▶ Excerpt provided
%%
Choosing your first ocarina

As a newcomer to the instrument, ocarinas can be confusing. Unlike many instruments, ocarinas are found in many shapes and sizes, and even those that look similar may play very differently. The following page gives an overview of these things to help you choose your first ocarina.

What type ocarina should I learn?

As was discussed in Which type of ocarina should I learn? I recommend learning to play a transverse ocarina unless you have a very good reason to prefer a different type.

Transverse ocarinas have received far more development effort than any other variation. They offer by far the most choice of ocarinas designed as serious instruments. A lot of makers exist, making ones to serve a wide range of playing characteristics.

Disabilities like RSI or arthritis are reasons that you may want to consider other types, and those factors are addressed in the article linked above.


Ocarinas can be found made from a number of different materials including ceramic, plastic and wood.

Plastic ocarinas are generally beginner-grade instruments. They can sound good and play well, but plastic ocarinas can have issues with moisture accumulating internally and blocking the windway, which affects playability.

Ceramic ocarinas don't have that issue as ceramic is porous, and absorbs moisture. Ceramic ocarinas are also made by a lot more makers and so offer a great deal more choice in timbre and other playing characteristics which are discussed below.
%%
Word and item position data:
%%
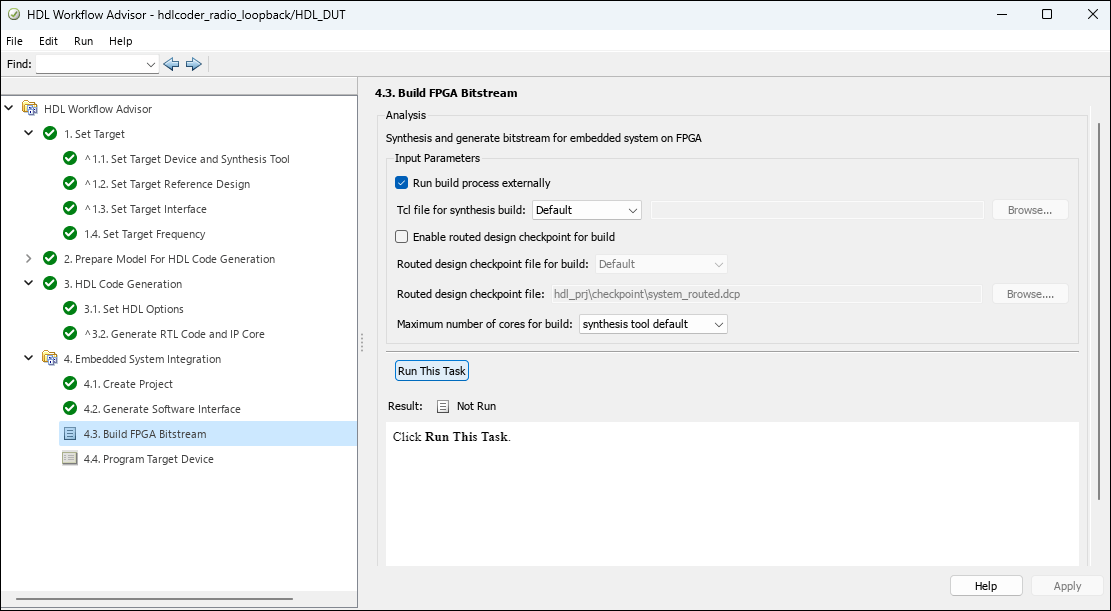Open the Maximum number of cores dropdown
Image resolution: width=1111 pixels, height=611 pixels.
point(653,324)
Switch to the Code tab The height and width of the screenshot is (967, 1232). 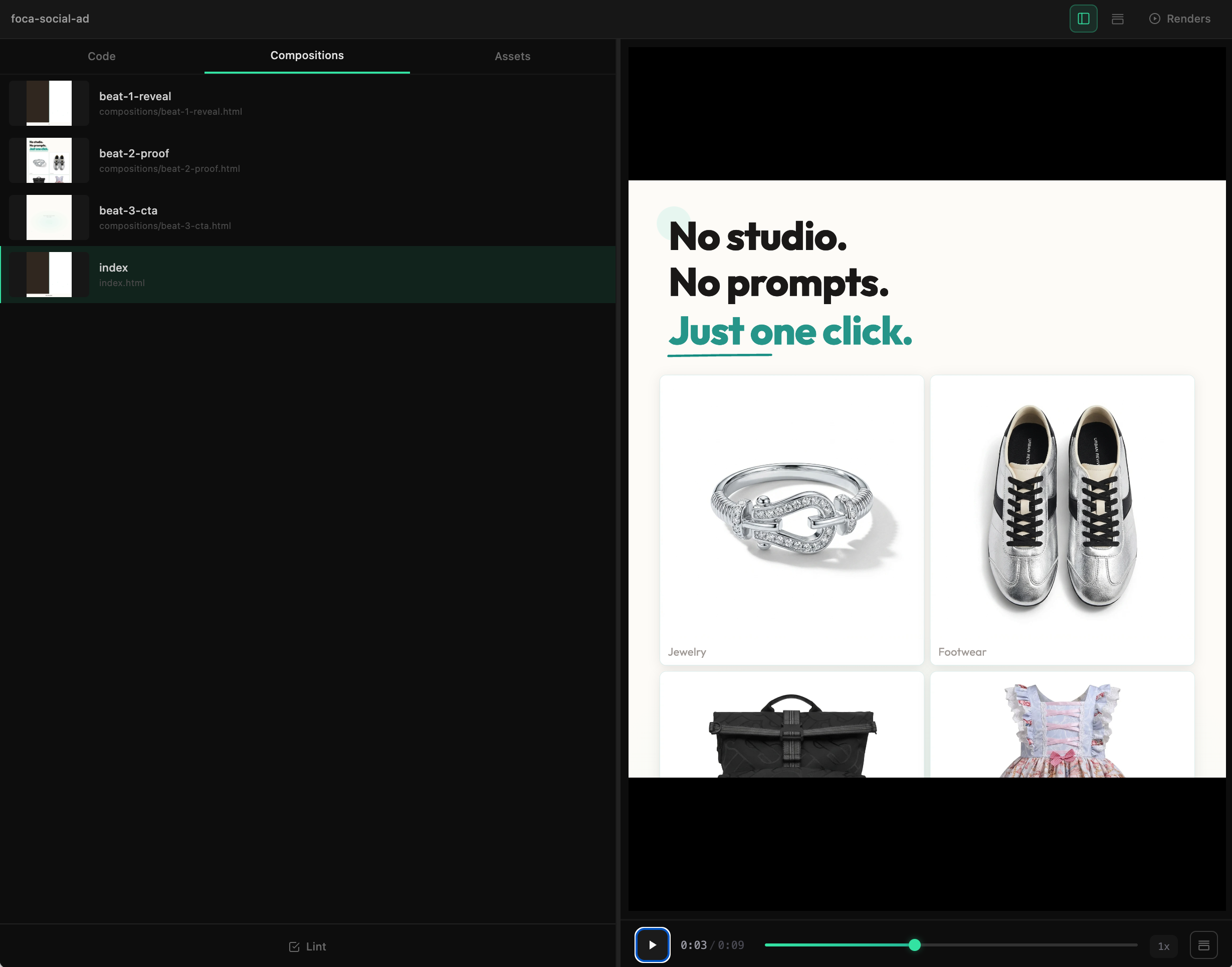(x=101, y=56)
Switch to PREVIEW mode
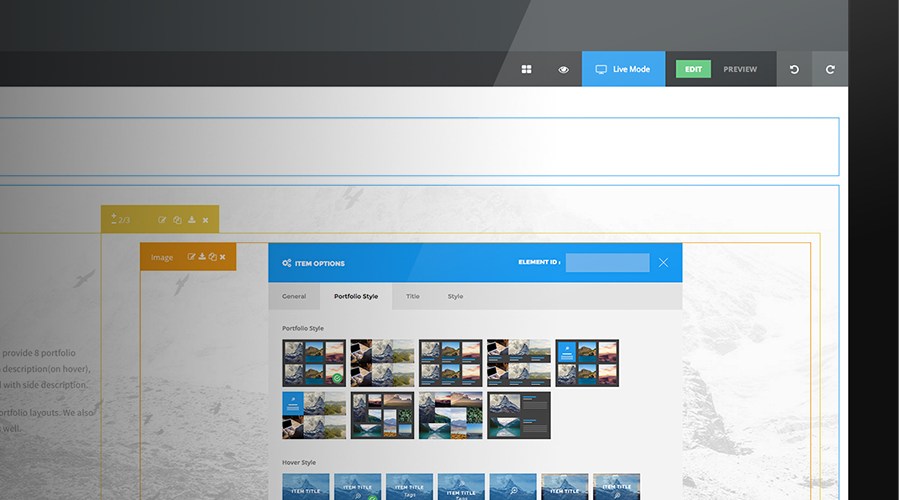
%%
▶ Tasks
1. Reproduce the passage of the ocarina guide between "Disabilities like RSI" and "are discussed below.", inclusive.
2. Render this sentence from the ocarina guide in Spanish: "Transverse ocarinas have received far more development effort than any other variation."

▶ Answer set
1.
Disabilities like RSI or arthritis are reasons that you may want to consider other types, and those factors are addressed in the article linked above.


Ocarinas can be found made from a number of different materials including ceramic, plastic and wood.

Plastic ocarinas are generally beginner-grade instruments. They can sound good and play well, but plastic ocarinas can have issues with moisture accumulating internally and blocking the windway, which affects playability.

Ceramic ocarinas don't have that issue as ceramic is porous, and absorbs moisture. Ceramic ocarinas are also made by a lot more makers and so offer a great deal more choice in timbre and other playing characteristics which are discussed below.

2. Las ocarinas transversales han recibido mucho más esfuerzo de desarrollo que cualquier otra variante.